The End Users are deemed to terminate this Agreement if they fail to maintain the currency of their subscription.
OCA may assign this Agreement by notifying the End User of the Assignment. The End User cannot assign the terms and conditions contained in this Agreement without the express consent of OCA.
This Agreement contains the entire agreement between the Parties in connection with its subject matter and supersedes all previous agreements or understandings.
This Agreement is governed by the law applicable in the State of Queensland, Australia. Each Party irrevocably and unconditionally submits to the exclusive jurisdiction of the Courts of Queensland, Australia.

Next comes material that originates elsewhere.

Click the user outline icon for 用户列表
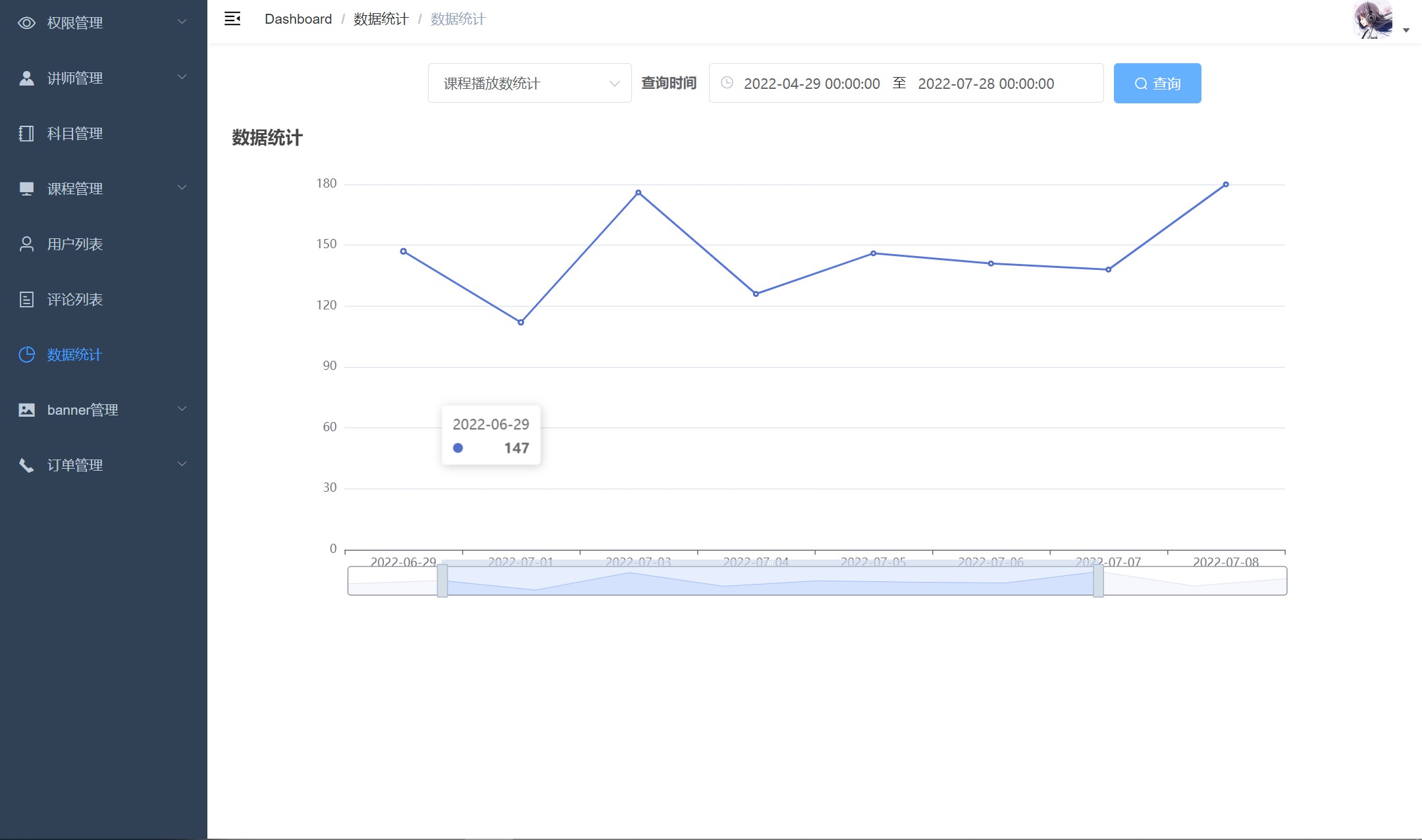(26, 244)
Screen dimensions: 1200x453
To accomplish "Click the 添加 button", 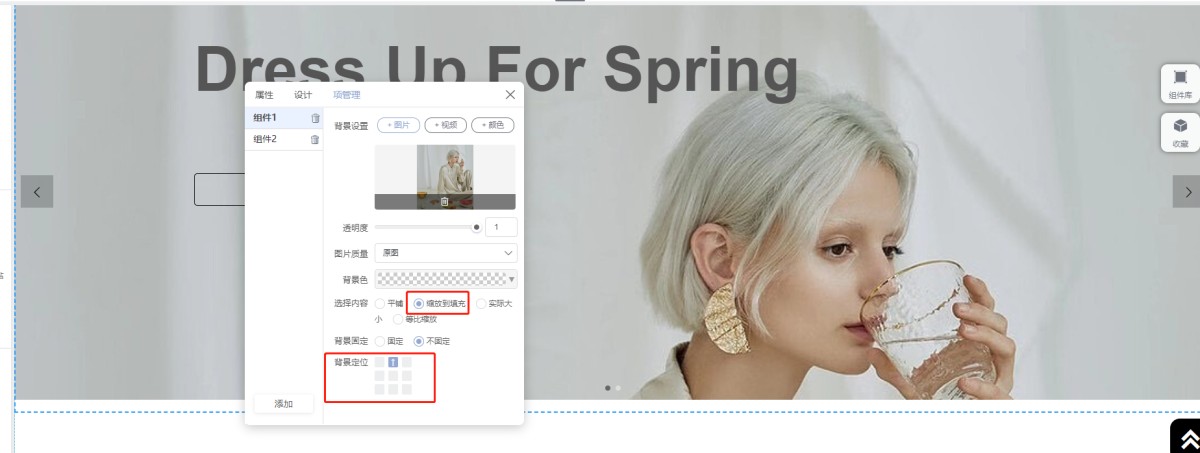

Nothing in this Agreement constitutes a transfer of any Intellectual Property Rights from the Licensor to the End User.
Part or all of a provision of this Agreement that is illegal or unenforceable may be severed from this Agreement and the remaining parts of the provision or provisions of this Agreement continue in force.
The following clauses survive termination of this Agreement clause 2.4, 4, 6.3 6.4 and 6.6 survive termination of this Agreement.